The bill, Assembly 2039, requires hospitals to disclose to patients which out-of-network providers will be charging them before a patient undergoes treatment or surgery.
With the new law in affect, Murphy said, the state will be able to rein in the “big surprise” bills residents find in their mailboxes after a hospital stay.
“Each year nearly 170,000 New Jerseyans receive medical bills they didn’t expect,” Murphy said. “Bills for services performed, unbeknownst to them, for professionals outside the networks.”
“No one likes to be blindsided. But that’s what’s been happening to residents who did not know they were getting out-of-network medical care until they received a bill in the mail,” Coughlin added.
The new law allows for a state-regulated, binding arbitration process between patients and out-of-network providers to settle costs of an out-of-network bill. The state Senate amended the bill to prevent insurance companies from using pricing benchmarks for services rendered by out-of-network doctors.
Proponents of the law, including state health care trade group Better Choices Better Care and the New Jersey Hospital Association, say it will ultimately lower the cost of health care in the state, and pointed out that exorbitant, out-of-network bills have forced some consumers into bankruptcy.
“The out-of-network bill is eight years in the making, and in the end it addresses our two key priorities: protecting patients from surprise medical bills and ensuring that hospitals and physicians are on a level playing field with insurance companies when it comes to negotiating fair payments for the care they deliver,” said Cathy Bennett, NJHA’s president, in a statement.
“Better Choices, Better Care NJ applauds Gov.
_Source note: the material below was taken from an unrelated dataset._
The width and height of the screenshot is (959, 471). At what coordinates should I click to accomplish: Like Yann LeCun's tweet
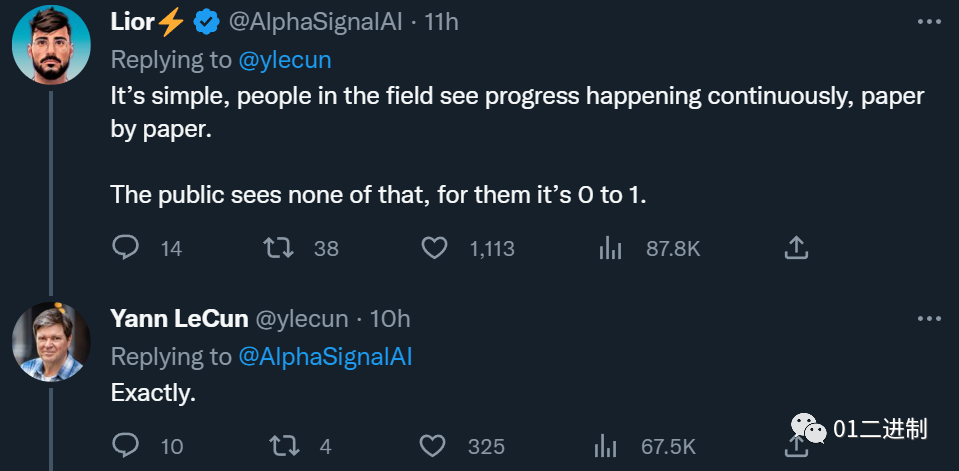click(432, 446)
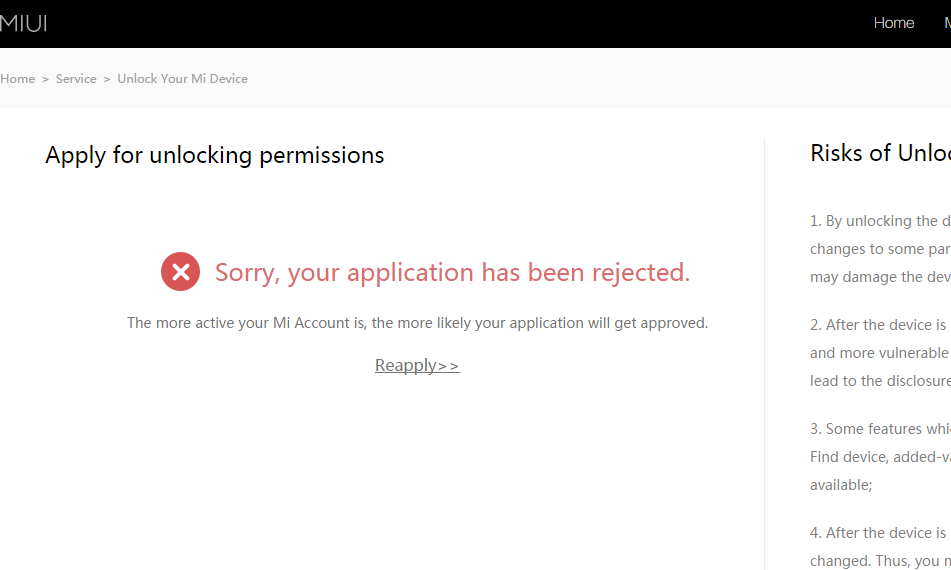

Murphy for his action; as the governor stated, moving New Jersey towards greater utilization of value-based care can make us a national leader in health care,” said a spokesperson for the group in statement.
By contrast, physician groups such as the Medical Society of New Jersey and the New Jersey Doctor-Patient Alliance contend the law gives too much pricing power to health insurance companies and could ultimately drive doctors out of the state.
“Lots of physicians want to join insurance networks but can’t because of they’re not offered adequate reimbursement rates,” said John Fanburg, chair of the health care practice at law firm Brach Eichler. “[So] forcing them to is not good for health care in the state.”
He also warned that the bill could prompt independent physicians to retire.